National Treasury Cabinet Secretary Ukur Yatani denied that Kenya had offered the strategic national asset as collateral for the $3.2 billion loan provided by the Export-Import Bank of China (Exim China) to fund its project Standard Gauge Railway (SGR) was sourced.

The Ugandan government was also forced to postpone construction of the ‘Kampala-Entebbe Expressway after political opposition raised concerns about the country’s rising debt profile.

China has reportedly committed nearly $1.4 billion to Djibouti, equivalent to 75 percent of the country’s GDP.

Between 2010 and 2015, Nigeria’s debt to China grew 136 percent from $1.4 billion to $3.3 billion, and the country had to issue $195 million in debt repayments to China in 2020.

Meanwhile, rating agency Agusto&Co said in its January 2022 Economic Newsletter that Nigeria’s external debt could rise from about N15 trillion to N18 trillion if the Central Bank of Nigeria (CBN) devalues ​​the naira by about 20 percent.

The company added that Nigeria has been on a restrictive monetary policy stance since 2015 and has increased it since 2020 to date.

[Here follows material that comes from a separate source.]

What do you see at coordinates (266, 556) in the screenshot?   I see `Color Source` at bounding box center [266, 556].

Again, Nigeria has to repay $400 million for a loan made by China for the Nigerian National Information and Communications Technology Infrastructure Phase – II Project signed in 2018.

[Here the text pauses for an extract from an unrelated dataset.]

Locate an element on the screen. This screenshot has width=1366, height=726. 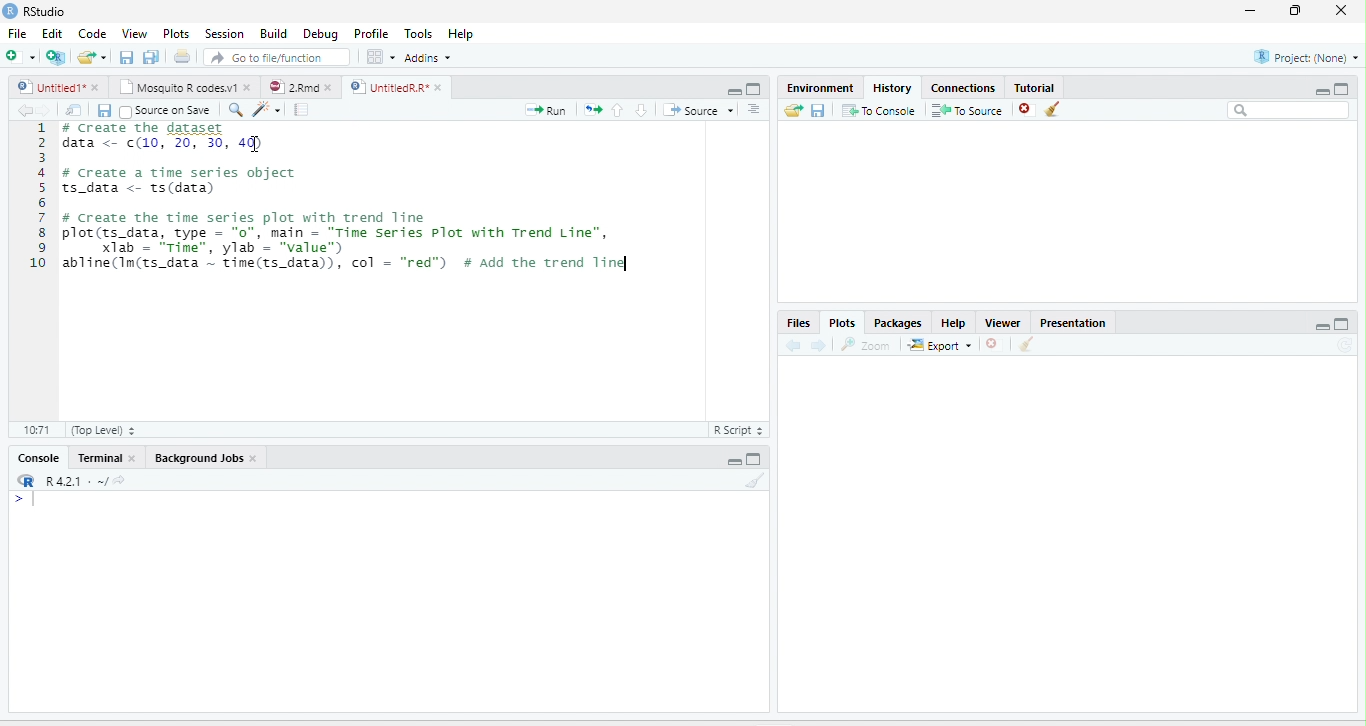
Maximize is located at coordinates (755, 89).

Former chairman of the Senate Foreign and Local Credit Committee, Senator Shehu Sani, said credit is in the economic development of the 21st century, but “we should only borrow when it is necessary.

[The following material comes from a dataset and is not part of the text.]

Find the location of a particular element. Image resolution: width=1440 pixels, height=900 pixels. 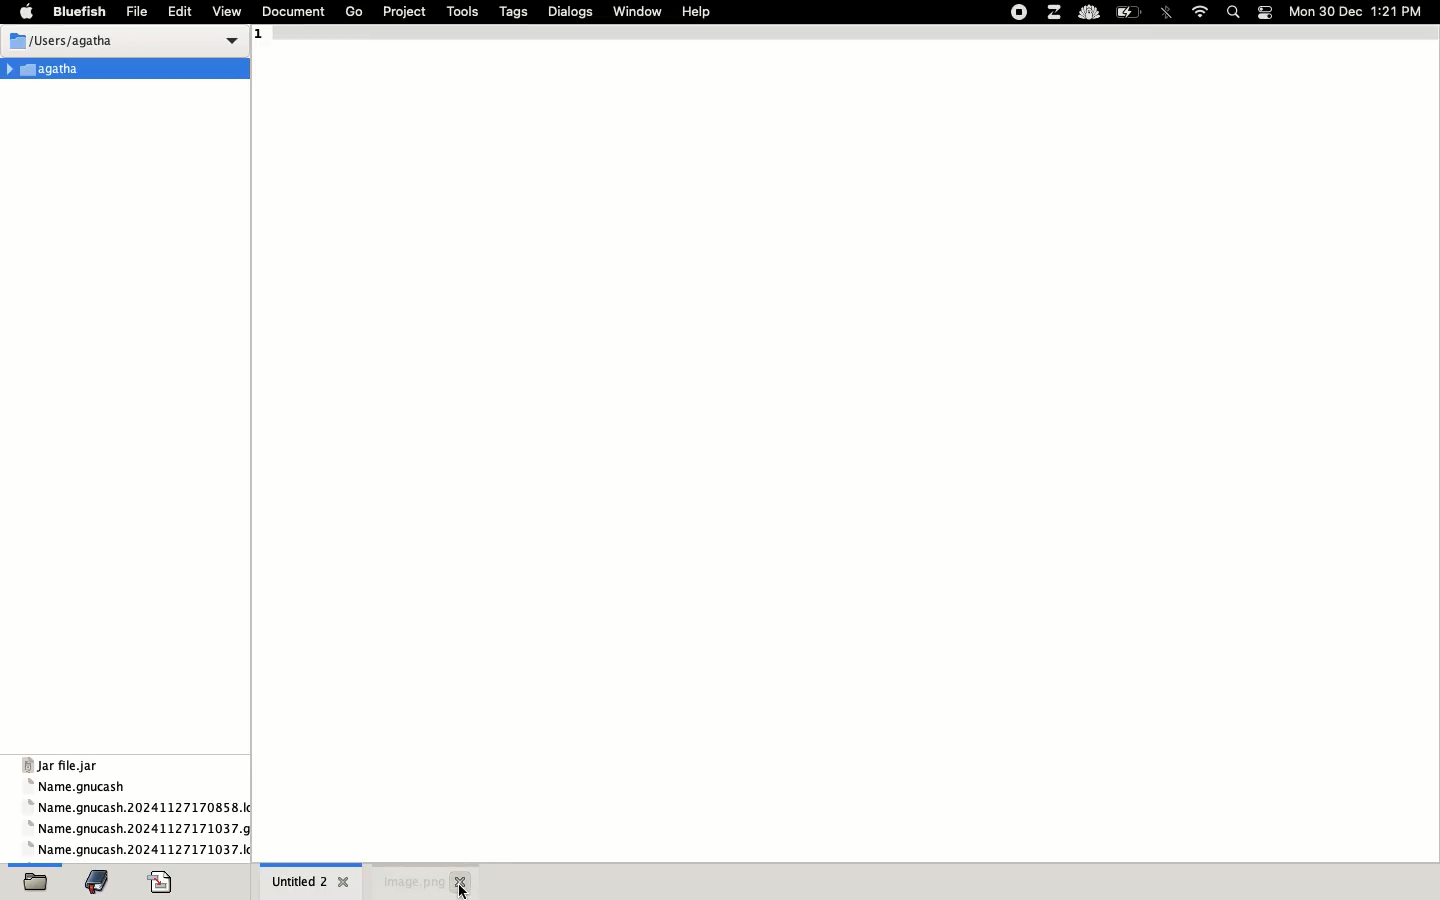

“It’s impossible to say that you want to develop your country without borrowing, but as a developing country, borrowing must be a priority,” he said.

Meanwhile, DMO Director General Ms. Patience Oniha has reviewed the IMF report and a similar report by leading pan-African credit rating agency Agusto & Co.

She said both reports failed to take into account the challenges Nigeria has been facing lately.

“There have been challenges like two recessions, a sharp drop in sales and security issues.

“Furthermore, the analyzes fail to recognize the infrastructure improvements achieved through borrowing and the government’s strong revenue-boosting measures,” she said.

The DMO clarified that Nigeria’s loans from China accounted for $3.59 billion (or 9.4 percent) of the country’s total external debt.

It also clarified that the loans were mostly granted on concessional terms as no national asset was flagged as collateral.

“Before any foreign loan is finalized, including the issuance of Eurobonds, they are approved by the Federal Executive and then by the National Assembly.

Meanwhile, China’s Foreign Minister Wang Yi has dismissed allegations that Beijing has lured African countries into debt traps by offering them massive loans, dismissing the idea as a “narrative” pushed by opponents the fight against poverty.

Wang, speaking ahead of a tour of Beijing-funded projects in Kenya in January, said China’s sizeable lending to Africa was “mutually beneficial” and not a strategy to force diplomatic and commercial concessions.

“It’s just not a fact. It’s speculation played by some with ulterior motives,” he told reporters in the Kenyan port city of Mombasa.

Available records show that at least 18 African countries have renegotiated their debts, while 12 others are in talks with China to limit approximately $28 billion in loans.